Monoclonal Antibody Treatments For COVID-19 Might Be More Difficult To Come By

In addition to masking, social distancing, and vaccines, monoclonal antibody treatments have been used as a tool in the fight against COVID-19. Having been authorized for emergency use by the U.S. Food & Drug Administration (FDA) in November 2020, they were used to treat mild to moderate COVID-19 symptoms in high-risk individuals, and were effective against severe complications, emergency room visits, and hospitalizations.

Issued via injection or infusion, these laboratory-made antibodies enter the body, attaching to the virus and helping the immune system fight off the infection (via TN Health Department). Currently, the availability of monoclonal antibody treatments is limited and is primarily available only to those who meet age, symptom, or health status requirements.

Although monoclonal antibody treatments are already in short supply, federal officials are now considering restricting the use of certain brands of antibody treatments, as they have proven ineffective at combating the Omicron variant (via CNN).

Certain brands of monoclonal antibody treatments are no longer effective

According to CNN, the U.S. Food and Drug Administration (FDA) is currently considering restricting Eli Lilly and Regeneron antibody treatments, as research continues to show their lack of effectiveness against the COVID-19 Omicron variant.
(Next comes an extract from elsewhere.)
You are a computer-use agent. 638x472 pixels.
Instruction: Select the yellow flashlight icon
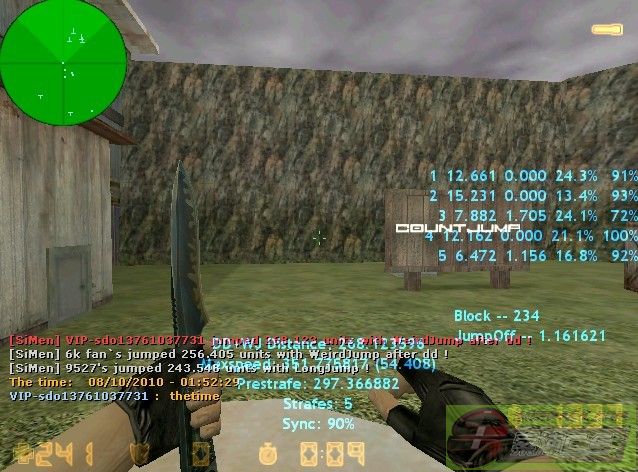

The National Institutes of Health (NIH) has already taken steps to do so by updating their clinic guidelines against the use of these particular brands of antibody treatments for those experiencing mild to moderate symptoms of COVID-19.

According to the Department of Health and Human Services, roughly 110,000 doses of Eli Lilly and Regeneron antibody treatments have been distributed across the country within the last two weeks (via CNN). To treat Delta variant infections, government officials agreed to continue to send out shipments of the Eli Lilly and Regeneron antibody treatments in early December but have since halted their distribution. In light of the Omicron variant now making up over 99% of all COVID-19 cases across the country, the current administration is now urging states to use other forms of treatment, such as the GlaxoSmithKline's monoclonal antibody treatment or the Merck and Pfizer antiviral pills.

Regeneron has been open about their antibody treatment's ineffectiveness against the Omicron variant, having previously stated in November 2021, "there may be reduced neutralization activity of both vaccine-induced and monoclonal antibody conveyed immunity" (via Reuters).